Object detection models are very slow

Hello!

I need do real time object detection with a Jetson TX2 that has the last released jetpack version (4.3) and tensorflow 1.15 in a virtualenv following the step of this site:

I dowloaded the tensorflow api object detection (branch r1.13) and It’s working perfectly

The problem is that the models take too long for the inference.

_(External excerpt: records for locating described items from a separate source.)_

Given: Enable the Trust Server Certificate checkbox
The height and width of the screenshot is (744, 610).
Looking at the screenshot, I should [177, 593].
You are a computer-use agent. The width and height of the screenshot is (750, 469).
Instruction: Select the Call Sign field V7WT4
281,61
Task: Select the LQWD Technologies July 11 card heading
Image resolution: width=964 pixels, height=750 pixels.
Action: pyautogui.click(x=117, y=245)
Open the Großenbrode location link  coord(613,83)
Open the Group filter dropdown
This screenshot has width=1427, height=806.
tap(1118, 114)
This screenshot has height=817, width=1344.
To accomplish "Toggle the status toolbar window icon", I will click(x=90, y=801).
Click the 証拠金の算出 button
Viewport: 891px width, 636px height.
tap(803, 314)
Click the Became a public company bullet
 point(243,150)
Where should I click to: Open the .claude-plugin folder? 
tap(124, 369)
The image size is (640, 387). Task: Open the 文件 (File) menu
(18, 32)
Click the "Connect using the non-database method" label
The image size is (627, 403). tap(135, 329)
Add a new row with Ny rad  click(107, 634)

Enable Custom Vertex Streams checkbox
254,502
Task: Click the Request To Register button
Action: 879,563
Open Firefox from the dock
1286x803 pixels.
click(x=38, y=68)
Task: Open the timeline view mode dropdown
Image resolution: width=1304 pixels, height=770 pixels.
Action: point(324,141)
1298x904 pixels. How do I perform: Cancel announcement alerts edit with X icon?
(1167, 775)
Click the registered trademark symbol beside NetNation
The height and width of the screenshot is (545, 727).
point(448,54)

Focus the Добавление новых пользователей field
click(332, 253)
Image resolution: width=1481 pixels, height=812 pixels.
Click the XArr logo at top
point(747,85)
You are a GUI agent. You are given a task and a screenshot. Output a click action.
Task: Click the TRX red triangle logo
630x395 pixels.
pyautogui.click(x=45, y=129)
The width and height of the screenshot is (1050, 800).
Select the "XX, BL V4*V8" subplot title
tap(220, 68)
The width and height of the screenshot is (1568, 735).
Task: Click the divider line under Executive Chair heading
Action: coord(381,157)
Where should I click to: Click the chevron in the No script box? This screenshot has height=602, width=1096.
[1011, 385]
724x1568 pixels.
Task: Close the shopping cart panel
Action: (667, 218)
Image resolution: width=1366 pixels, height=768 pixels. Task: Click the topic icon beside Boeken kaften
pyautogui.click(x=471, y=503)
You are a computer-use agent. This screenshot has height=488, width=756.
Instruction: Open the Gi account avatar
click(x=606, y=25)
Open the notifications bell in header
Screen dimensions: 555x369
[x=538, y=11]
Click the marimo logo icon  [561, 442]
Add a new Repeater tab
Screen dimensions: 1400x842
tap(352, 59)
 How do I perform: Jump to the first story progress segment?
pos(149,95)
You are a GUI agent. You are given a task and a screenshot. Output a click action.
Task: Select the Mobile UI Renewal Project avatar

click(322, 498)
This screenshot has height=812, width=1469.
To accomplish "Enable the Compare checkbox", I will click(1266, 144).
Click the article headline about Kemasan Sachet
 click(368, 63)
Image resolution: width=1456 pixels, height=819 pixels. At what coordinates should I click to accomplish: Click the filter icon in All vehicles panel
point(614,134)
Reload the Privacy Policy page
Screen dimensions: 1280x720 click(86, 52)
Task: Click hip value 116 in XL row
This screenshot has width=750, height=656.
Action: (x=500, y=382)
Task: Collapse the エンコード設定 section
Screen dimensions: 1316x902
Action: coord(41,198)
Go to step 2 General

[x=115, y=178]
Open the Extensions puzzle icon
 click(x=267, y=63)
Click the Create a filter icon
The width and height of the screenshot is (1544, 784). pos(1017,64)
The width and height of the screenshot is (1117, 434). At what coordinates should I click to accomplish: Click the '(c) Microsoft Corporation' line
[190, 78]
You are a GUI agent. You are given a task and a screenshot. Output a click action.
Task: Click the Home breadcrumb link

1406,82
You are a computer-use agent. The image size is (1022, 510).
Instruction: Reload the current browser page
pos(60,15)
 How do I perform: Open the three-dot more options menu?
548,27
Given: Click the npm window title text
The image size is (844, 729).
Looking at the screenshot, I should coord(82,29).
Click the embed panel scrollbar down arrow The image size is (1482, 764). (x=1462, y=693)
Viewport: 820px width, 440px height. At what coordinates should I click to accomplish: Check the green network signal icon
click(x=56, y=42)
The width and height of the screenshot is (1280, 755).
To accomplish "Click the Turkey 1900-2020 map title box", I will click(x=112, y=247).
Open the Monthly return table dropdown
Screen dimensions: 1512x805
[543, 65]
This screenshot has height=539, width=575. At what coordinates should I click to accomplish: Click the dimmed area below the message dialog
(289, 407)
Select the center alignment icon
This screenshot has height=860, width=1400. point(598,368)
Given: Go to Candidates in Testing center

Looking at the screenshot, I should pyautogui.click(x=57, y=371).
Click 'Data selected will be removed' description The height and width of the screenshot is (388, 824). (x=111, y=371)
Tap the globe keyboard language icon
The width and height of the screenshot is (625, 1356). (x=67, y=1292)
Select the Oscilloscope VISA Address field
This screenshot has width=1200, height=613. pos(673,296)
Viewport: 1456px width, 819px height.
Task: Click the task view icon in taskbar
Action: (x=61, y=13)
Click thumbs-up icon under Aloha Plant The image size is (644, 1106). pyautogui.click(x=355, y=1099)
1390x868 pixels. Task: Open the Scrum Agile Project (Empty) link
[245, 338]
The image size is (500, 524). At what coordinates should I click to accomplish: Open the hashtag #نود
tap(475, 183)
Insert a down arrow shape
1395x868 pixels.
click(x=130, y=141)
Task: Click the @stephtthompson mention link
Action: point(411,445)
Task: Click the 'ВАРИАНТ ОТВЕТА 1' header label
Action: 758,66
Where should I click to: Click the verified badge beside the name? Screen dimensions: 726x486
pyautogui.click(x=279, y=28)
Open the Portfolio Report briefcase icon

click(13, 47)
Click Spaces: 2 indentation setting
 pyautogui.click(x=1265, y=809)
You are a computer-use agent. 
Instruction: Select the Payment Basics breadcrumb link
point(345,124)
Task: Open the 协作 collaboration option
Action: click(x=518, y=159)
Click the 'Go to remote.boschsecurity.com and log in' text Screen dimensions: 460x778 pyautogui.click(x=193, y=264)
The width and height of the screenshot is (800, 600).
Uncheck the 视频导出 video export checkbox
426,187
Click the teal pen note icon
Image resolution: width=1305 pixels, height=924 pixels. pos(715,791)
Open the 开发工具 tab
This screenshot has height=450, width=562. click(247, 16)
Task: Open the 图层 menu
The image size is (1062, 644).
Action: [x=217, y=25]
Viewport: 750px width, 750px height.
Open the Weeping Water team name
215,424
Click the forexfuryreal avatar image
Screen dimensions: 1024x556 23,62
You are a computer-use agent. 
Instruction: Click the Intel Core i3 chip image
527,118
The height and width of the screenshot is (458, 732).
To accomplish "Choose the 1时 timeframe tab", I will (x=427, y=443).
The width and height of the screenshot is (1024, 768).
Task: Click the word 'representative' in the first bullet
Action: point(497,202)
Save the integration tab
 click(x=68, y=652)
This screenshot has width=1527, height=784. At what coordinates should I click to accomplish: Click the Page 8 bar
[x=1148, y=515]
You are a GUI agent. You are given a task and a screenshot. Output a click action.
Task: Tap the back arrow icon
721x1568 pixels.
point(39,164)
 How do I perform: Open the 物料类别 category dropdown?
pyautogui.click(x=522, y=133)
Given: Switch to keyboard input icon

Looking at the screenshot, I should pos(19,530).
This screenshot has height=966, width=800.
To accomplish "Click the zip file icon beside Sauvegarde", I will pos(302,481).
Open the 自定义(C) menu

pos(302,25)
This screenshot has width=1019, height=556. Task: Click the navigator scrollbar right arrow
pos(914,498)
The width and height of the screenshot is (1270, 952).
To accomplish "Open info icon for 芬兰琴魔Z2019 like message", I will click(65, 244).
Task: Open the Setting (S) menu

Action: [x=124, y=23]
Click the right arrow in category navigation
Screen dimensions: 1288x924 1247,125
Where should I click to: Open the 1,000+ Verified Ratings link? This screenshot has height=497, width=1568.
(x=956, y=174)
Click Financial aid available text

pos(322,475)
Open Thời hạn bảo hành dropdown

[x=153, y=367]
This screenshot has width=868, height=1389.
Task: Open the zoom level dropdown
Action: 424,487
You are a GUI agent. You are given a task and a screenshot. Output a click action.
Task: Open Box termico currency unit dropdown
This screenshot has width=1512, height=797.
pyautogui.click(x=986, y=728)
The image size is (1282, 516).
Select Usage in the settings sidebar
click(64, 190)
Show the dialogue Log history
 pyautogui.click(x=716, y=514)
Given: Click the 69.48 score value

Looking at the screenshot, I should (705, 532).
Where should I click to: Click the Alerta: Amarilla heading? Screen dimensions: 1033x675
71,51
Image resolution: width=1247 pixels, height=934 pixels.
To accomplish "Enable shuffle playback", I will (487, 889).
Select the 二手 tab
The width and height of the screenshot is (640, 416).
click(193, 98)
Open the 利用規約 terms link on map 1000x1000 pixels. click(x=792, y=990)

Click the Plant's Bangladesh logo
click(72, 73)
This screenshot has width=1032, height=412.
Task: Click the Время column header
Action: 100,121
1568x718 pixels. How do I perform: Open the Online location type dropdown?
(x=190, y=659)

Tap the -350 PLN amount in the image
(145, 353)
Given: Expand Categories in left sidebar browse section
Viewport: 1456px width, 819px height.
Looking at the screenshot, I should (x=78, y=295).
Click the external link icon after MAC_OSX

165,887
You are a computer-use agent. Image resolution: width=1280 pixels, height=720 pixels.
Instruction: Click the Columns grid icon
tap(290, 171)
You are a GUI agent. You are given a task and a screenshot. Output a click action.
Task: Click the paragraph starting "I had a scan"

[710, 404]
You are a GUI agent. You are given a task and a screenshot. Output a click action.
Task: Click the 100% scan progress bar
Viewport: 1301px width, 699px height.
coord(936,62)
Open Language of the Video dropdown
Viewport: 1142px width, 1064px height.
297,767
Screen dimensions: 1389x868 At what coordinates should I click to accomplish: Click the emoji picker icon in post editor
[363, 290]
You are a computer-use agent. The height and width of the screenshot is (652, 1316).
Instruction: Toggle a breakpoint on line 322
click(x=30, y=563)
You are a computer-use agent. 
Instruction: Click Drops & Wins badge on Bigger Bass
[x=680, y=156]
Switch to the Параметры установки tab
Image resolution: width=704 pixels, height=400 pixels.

I am testing the ssd mobilenet and takes like 8s with the default images that this repository provide.

I think that the model is using GPU because I just used tensorflow-gpu==1.15 in the instalation and can see my GPU with

tf.test.is_gpu_available()
tf.test.gpu_device_name()

Could someone help me?

Hi camposromeromiguel,

Please try to set the system to maximum performance mode by below script to see if can improve:

sudo jetson_clocks

Or you can experiment with provided demos from jetson-inference github https://github.com/dusty-nv/jetson-inference.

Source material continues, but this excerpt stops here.